▸ **INFORMATION PROVIDED**
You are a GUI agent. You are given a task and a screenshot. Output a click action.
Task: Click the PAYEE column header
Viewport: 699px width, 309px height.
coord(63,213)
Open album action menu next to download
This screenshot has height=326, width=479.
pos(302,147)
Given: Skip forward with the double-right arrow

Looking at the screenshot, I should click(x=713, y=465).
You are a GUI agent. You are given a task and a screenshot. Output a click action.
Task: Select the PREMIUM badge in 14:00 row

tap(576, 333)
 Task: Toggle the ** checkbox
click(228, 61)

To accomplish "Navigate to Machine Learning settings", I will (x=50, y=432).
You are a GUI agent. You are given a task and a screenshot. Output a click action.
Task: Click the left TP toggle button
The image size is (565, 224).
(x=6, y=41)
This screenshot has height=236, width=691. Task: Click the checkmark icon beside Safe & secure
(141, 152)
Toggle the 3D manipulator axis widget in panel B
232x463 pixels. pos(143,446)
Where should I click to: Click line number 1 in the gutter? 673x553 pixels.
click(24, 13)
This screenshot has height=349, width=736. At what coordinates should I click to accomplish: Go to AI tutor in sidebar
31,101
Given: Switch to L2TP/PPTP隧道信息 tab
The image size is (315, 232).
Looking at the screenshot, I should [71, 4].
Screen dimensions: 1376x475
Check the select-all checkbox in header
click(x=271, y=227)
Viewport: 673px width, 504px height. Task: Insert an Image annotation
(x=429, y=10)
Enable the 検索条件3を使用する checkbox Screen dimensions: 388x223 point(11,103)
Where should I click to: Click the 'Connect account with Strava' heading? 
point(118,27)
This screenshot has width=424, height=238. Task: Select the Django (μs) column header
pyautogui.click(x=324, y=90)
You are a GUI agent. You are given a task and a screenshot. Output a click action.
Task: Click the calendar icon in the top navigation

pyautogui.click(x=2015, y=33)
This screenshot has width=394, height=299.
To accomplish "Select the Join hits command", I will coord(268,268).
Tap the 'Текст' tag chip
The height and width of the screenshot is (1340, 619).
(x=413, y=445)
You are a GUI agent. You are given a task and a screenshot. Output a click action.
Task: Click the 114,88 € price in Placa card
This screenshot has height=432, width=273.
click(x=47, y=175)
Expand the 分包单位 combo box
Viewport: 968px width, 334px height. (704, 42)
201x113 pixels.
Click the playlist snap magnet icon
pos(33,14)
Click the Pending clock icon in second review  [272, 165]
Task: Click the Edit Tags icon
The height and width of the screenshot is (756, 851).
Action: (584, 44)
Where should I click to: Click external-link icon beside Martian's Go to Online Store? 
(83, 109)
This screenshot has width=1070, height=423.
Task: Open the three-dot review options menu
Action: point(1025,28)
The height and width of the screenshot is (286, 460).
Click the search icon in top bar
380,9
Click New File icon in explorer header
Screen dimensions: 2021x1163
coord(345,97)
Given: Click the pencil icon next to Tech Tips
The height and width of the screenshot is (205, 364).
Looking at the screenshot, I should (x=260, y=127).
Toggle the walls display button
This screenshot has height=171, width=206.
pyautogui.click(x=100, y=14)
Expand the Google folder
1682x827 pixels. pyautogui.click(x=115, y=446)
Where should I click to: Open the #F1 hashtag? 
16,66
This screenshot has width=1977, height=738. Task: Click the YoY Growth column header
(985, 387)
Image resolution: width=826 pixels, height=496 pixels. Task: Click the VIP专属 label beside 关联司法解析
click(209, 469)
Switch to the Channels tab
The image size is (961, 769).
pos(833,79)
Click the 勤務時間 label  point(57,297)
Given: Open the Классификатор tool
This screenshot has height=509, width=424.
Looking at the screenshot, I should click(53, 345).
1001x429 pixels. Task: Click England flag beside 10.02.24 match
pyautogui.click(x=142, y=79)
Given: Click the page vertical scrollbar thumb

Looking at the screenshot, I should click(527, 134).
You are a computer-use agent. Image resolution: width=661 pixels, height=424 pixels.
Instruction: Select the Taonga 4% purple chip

▸ **EXERCISE REQUIREMENTS**
Recast the data above as a numbered list, starting at the line with "Given: Open the Классификатор tool" and continuing through the last line of the data. Omit any blank lines.

▸ **RESPONSE**
1. Given: Open the Классификатор tool
2. This screenshot has height=509, width=424.
3. Looking at the screenshot, I should click(53, 345).
4. 1001x429 pixels. Task: Click England flag beside 10.02.24 match
5. pyautogui.click(x=142, y=79)
6. Given: Click the page vertical scrollbar thumb
7. Looking at the screenshot, I should click(527, 134).
8. You are a computer-use agent. Image resolution: width=661 pixels, height=424 pixels.
9. Instruction: Select the Taonga 4% purple chip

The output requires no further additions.